(Adds union comment)

PARIS (AFP)--French Prime Minister Francois Fillon called Wednesday for charges against laid-off workers who vented their anger by trashing a government building as fears grew of labor unrest turning violent.

Workers from a plant owned by German tyre company Continental AG (CON.XE) ransacked the offices Tuesday in the latest flare-up of labor anger that has also seen employees take managers captive at factories hit by the economic crisis.

"These are violent acts that are unacceptable," Fillon said after Continental workers smashed windows and wrecked computers at the offices of the regional administration in Compiegne, northeast of Paris.

Fillon said they should face legal action for the rampage triggered by a court's refusal to block the company's decision to shut down the factory and scrap 1,120 jobs.

"But at the same time, these are violent acts carried out by a minority of workers and they should not be the focus of all of our attention, which should instead be directed at the future of Continental," he told France Inter radio.

Continental announced the closure of its factory in Clairoix, north of Paris, in March, the biggest single closure announced so far in France, and workers have been waging a vocal campaign to save their jobs.

Xavier Mathieu, the CGT union leader at the plant, hit back at the government on Wednesday, insisting workers were driven to desperation by a brutal management strategy.

"The people you saw yesterday were not vandals, but simply people who are angry, outraged, on the verge of nervous breakdown."

"They are talking about broken windows, computers, that's nothing compared to the 1,100 lives that are about to be shattered," he said, urging the state to impose a three-month moratorium on the plant closure.

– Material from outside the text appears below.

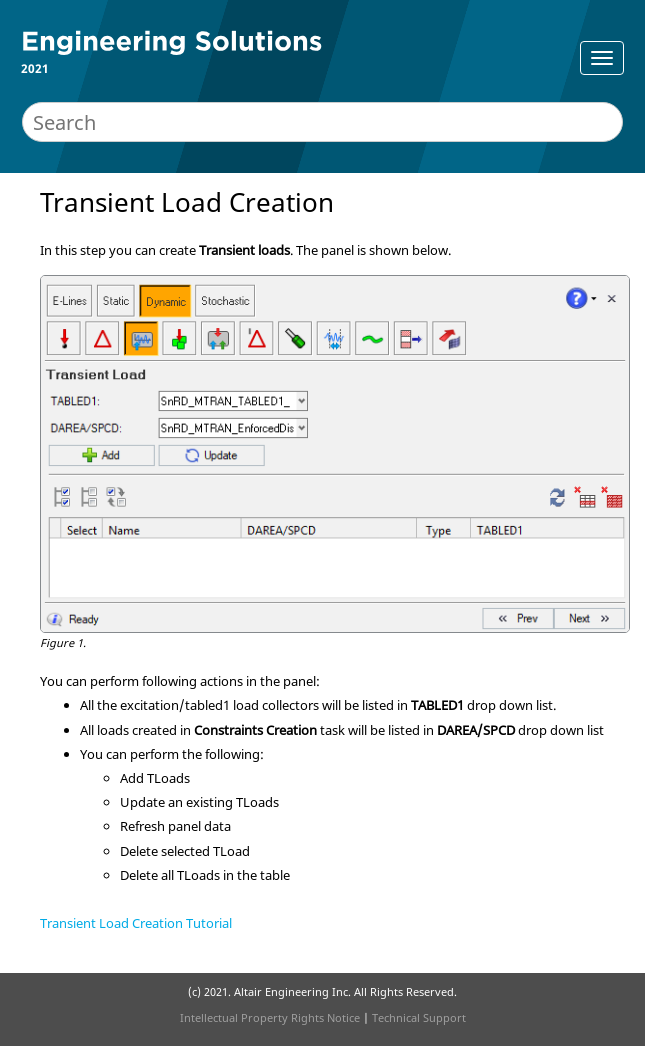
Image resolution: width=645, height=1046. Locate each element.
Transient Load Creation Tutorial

But the action at Continental and the wave of "boss-nappings" have raised alarm over spiraling social unrest in France, which looks set to sink deeper into recession in the coming months.

Fillon said the economy would shrink by 2.5% in 2009, revising the government's previous forecast of a 1.5 percent fall, which was viewed by independent economists as optimistic.

The International Monetary Fund for its part forecast a decline of 3.0 in France's gross national product in a report issued Wednesday.

Facing strong public resentment over corporate perks, Fillon also took aim at executive bonuses, charging that companies were stoking tension with "shocking" payouts to their managers.

The former boss of rescued Franco-Belgian bank Dexia, Axel Miller, walked away from his job with a EUR825,000 severance package, according to the bank's annual report released on Monday.

In the latest "boss-napping" incident, workers at a US-owned Molex Inc. ( MOLX) car parts supplier in southern France held two managers captive at the plant for more than 24 hours before releasing them late Tuesday.

President Nicolas Sarkozy earlier this month said locking up company bosses in their offices was illegal and that he would not allow "matters to go on like that."

No charges have so far been brought against employees for detaining their bosses. In each case, the managers were released unharmed, and most of them agreed to new negotiations.